It’s Still Winter But We’re on the Countdown to Spring Hatches

Snow on Rocky Top

Winter view from R&R Fly Fishing World Headquarters in Townsend, TN

There have been some relatively warm days over the past couple of weeks and we’re supposed to be coming into at least a couple more, but don’t let it fool you. It’s still winter in the Smokies and I honestly can’t remember the last time I didn’t see some snow on the high ridges. There’s more in the forecast over the next week so I don’t see anything changing in the view outside of the the shapes we imagine in the clouds over them.

That means  we’re still looking at cold water and sluggish trout in most locations. Abrams Creek will be the lone standout as it’s milder water temperatures usually yield more active fish. There are also any number of streams that always seem to have a few greedy volunteers, but the best policy is to not expect much. That way you’re either pleasantly surprised by the fishing or your savvy predictions hold true; you can’t go wrong.

Charity Over Under Release Abrams

Charity releases an Abrams Creek rainbow on a relatively mild winter day

Our local tailwaters are still highly inconsistent with regards to flows, and that usually translates to inconsistent attitudes among the fish as well. They always seem to eat best when flows are the same over a good period of time.
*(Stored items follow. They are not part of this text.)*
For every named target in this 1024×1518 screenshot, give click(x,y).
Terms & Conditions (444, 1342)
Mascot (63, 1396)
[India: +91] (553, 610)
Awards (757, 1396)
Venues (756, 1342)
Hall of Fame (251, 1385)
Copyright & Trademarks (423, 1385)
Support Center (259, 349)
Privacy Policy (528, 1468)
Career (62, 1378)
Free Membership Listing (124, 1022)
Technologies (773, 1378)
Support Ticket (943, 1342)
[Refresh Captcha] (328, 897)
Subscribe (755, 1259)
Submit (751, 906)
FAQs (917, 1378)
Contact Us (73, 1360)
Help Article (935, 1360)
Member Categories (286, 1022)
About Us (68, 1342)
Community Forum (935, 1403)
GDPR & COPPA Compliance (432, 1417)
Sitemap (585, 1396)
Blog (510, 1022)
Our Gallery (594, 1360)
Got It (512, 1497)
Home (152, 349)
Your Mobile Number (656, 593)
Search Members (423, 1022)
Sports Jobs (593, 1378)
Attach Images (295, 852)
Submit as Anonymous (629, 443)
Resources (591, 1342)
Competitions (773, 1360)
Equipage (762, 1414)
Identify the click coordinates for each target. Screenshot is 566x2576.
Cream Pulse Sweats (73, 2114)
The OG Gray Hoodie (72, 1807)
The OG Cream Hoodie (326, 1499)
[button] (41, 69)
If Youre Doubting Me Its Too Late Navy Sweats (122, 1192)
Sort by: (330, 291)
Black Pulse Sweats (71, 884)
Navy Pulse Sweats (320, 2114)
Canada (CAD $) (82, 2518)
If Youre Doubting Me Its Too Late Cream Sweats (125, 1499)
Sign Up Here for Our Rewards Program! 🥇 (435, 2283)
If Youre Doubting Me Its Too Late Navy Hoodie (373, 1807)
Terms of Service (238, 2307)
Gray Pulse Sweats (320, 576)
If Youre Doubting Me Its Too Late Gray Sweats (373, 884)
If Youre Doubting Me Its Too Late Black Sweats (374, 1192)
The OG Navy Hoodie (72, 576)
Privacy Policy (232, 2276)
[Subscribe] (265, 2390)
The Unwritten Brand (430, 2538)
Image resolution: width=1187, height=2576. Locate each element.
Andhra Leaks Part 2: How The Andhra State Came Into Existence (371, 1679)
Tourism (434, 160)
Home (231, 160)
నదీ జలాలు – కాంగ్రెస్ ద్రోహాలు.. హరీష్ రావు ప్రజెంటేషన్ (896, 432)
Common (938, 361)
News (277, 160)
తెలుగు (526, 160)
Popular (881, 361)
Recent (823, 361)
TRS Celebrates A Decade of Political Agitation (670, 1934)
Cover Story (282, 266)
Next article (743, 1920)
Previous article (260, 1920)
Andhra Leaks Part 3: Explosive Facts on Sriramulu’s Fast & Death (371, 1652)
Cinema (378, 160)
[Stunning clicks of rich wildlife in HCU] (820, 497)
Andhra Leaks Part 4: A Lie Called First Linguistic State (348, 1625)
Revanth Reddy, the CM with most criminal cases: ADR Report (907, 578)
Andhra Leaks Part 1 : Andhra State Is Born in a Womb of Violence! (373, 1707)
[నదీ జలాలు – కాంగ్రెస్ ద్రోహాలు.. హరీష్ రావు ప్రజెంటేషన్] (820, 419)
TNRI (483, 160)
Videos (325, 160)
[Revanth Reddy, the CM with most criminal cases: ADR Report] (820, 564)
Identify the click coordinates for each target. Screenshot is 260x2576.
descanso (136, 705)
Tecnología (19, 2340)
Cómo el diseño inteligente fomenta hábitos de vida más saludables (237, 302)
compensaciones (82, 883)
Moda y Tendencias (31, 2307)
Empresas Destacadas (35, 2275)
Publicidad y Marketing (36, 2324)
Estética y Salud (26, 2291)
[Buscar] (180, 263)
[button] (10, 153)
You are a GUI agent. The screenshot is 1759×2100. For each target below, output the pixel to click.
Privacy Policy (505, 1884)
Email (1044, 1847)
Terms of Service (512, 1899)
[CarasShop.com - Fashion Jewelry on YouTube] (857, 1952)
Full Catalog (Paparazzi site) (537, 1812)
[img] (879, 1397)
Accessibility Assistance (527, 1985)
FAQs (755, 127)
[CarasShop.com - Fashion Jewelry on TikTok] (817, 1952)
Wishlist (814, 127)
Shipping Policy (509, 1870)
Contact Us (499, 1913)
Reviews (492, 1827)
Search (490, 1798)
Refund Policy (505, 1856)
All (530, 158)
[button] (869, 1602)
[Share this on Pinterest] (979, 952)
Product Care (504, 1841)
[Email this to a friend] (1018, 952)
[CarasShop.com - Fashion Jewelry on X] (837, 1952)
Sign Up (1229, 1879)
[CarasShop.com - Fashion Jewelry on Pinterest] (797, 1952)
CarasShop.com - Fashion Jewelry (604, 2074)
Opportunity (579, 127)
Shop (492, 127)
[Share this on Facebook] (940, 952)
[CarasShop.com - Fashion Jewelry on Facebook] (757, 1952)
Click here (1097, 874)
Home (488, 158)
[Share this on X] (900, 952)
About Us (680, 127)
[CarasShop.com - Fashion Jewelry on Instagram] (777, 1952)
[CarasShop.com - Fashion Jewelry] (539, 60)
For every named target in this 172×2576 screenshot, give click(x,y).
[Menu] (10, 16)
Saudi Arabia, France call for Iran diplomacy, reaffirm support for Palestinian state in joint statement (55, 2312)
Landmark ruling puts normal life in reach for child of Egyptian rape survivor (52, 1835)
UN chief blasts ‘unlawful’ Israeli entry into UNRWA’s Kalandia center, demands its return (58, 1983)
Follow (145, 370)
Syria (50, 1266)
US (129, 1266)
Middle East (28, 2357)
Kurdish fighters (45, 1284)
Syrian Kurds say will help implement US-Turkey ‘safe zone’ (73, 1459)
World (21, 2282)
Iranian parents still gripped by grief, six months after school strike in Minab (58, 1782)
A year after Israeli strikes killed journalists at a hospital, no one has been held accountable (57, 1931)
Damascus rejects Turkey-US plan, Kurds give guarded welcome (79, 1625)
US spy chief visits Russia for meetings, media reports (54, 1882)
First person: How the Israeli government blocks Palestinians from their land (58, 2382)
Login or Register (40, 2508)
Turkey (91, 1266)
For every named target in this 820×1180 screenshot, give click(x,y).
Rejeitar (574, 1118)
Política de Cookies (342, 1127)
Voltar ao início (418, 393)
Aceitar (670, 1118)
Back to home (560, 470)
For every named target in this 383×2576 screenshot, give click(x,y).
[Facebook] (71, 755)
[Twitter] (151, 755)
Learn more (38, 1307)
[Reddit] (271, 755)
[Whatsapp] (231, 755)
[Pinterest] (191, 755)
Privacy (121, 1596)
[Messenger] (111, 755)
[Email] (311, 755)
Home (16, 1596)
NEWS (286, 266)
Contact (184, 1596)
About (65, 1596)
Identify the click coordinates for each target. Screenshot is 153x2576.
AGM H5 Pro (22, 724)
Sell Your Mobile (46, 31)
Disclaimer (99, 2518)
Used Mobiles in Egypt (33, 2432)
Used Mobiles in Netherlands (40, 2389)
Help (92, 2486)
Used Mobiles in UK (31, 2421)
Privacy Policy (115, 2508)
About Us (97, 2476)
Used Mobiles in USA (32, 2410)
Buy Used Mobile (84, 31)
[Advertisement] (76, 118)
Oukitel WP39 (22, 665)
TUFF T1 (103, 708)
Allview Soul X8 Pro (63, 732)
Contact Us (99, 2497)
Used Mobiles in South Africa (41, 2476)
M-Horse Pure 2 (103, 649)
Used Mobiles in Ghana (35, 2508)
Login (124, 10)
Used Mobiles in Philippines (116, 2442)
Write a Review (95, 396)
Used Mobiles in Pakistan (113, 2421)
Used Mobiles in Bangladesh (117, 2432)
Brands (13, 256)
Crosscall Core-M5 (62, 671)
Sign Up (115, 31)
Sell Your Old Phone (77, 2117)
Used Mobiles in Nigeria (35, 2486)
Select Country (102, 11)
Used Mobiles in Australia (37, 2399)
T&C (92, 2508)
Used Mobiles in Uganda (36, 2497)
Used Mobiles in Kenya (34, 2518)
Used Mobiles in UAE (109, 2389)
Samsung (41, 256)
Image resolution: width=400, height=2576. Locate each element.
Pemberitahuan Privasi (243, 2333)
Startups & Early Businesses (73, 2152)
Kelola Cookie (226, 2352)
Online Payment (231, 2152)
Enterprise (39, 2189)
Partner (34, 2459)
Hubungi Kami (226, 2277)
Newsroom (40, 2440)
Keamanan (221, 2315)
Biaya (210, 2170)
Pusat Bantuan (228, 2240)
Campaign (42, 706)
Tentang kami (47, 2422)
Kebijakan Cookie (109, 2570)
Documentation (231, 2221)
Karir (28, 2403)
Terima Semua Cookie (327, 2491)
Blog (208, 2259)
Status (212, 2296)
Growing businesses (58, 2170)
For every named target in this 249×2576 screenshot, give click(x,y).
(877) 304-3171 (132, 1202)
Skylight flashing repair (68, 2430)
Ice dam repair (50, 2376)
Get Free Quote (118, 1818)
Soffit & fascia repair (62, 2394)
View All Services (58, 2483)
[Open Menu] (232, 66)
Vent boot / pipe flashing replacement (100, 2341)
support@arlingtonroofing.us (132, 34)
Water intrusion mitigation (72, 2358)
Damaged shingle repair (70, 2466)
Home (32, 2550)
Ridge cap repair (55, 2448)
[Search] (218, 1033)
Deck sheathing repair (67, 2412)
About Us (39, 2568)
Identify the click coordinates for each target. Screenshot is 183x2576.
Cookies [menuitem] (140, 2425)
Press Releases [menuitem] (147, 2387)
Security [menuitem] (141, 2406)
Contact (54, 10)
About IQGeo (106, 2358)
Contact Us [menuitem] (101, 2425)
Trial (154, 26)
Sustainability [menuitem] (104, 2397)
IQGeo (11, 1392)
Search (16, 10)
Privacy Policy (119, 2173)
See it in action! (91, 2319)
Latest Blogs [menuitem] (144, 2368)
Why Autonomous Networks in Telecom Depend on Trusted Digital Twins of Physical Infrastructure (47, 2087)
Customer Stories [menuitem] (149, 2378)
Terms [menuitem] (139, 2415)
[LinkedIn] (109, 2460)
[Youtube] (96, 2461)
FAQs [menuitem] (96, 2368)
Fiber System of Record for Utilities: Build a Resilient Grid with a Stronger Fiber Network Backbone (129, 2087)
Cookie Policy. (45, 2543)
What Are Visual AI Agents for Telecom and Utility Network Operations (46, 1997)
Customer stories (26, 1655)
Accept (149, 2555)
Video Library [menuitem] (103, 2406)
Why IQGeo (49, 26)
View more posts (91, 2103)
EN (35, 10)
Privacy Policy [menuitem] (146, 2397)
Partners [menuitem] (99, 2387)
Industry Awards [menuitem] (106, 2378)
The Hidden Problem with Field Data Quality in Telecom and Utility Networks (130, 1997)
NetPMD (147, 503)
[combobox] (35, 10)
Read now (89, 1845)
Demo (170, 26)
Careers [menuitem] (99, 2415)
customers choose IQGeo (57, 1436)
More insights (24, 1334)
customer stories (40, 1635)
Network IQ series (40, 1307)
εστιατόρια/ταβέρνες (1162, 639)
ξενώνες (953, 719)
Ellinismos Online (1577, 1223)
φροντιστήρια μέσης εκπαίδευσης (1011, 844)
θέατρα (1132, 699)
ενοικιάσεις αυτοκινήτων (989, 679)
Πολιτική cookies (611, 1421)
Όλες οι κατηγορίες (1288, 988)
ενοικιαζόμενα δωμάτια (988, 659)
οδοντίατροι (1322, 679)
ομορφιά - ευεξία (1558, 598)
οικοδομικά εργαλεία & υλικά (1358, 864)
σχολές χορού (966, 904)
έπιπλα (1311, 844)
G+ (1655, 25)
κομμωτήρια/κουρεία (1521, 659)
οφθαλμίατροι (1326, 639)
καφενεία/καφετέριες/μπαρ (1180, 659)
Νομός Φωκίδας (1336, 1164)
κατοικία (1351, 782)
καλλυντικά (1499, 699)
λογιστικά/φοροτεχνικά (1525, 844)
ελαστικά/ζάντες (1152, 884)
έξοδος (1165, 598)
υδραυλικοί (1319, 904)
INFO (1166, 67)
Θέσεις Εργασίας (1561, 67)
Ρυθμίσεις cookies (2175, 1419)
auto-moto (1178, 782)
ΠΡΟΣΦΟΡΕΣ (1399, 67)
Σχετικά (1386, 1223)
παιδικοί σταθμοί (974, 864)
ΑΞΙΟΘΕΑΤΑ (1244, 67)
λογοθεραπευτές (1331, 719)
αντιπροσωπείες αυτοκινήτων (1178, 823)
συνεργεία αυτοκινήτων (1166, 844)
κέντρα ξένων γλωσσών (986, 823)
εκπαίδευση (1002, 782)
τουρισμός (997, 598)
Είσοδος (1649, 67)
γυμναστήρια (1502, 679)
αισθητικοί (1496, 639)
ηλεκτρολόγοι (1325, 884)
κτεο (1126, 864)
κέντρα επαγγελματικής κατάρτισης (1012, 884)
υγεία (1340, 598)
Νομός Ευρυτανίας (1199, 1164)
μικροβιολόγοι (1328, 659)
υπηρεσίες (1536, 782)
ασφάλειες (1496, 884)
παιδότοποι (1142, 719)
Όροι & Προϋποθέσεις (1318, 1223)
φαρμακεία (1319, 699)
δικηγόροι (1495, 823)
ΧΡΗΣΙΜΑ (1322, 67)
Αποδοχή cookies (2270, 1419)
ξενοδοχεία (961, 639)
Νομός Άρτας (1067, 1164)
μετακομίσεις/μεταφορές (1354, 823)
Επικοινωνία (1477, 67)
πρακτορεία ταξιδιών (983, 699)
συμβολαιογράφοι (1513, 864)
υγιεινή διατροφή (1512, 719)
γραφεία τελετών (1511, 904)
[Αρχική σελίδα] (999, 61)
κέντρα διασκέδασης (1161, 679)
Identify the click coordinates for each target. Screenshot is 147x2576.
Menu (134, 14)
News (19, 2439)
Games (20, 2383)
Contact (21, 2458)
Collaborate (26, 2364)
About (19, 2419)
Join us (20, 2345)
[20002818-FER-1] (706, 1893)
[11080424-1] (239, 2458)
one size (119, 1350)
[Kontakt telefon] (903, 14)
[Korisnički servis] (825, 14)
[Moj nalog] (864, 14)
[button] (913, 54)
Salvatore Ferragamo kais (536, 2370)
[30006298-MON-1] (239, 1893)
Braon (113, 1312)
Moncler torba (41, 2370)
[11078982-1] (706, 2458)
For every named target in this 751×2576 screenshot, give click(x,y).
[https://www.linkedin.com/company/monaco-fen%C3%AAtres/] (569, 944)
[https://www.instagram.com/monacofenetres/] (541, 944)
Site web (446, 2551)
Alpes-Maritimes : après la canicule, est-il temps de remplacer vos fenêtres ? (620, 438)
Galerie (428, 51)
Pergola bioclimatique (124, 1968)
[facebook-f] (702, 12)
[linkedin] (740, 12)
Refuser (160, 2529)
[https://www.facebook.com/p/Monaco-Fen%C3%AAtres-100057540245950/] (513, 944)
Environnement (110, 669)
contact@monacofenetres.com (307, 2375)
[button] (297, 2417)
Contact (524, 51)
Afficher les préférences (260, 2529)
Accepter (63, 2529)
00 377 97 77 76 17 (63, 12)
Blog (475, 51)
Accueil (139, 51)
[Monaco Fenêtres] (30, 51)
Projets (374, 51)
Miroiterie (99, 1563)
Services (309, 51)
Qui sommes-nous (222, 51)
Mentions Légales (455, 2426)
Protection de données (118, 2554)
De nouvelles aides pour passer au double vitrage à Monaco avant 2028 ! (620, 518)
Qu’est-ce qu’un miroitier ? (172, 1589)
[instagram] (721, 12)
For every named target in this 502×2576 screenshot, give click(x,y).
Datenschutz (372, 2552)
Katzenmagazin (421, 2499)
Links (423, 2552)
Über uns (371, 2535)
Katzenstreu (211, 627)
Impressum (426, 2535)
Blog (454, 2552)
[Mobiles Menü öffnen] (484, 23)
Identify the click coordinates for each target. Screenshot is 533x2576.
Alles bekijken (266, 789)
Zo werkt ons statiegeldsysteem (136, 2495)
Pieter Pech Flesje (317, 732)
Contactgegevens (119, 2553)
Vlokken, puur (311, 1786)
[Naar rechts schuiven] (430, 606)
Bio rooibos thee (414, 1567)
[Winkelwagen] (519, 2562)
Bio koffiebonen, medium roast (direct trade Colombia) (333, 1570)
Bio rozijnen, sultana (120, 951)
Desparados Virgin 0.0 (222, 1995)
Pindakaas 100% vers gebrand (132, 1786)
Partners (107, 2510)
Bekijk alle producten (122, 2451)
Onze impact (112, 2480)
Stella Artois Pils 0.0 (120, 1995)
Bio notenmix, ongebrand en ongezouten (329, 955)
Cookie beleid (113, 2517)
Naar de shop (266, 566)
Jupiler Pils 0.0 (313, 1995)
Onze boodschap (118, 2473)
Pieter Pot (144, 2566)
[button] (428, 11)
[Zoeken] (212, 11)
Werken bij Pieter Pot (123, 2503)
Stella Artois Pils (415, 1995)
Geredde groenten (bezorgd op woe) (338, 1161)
Right now you really have to keep you eyes on the schedules if you want to fish the Clinch or Holston, but you’ll find good windows.

The Hiwassee seems to be the most consistent and the river seems to be keeping bankers hours, usually approaching wadeable flows about lunch time and rising around dark. Chances are good you’ll see some risers up sipping midges or tiny BWO’s.

The South Holston has had similar situation and this river is always THE place to be if you have an itch for dry fly fishing that needs to be scratched in the winter.

But now that it’s February, this is what we’re really waiting for….

Quill Gordon

There have been several times over the years when we’ve seen superb hatches of Quill Gordon mayflies by the last day of February. The past few years weren’t among those, but it has certainly happened whenever we get about four or five days of mild weather allowing the water to reach 50 degrees for a couple of days. Even if it doesn’t happen by the end of the month it’s sure to arrive no later than the middle of March.

And we’re ready… (Well, almost. Still working on getting those flies in stock!)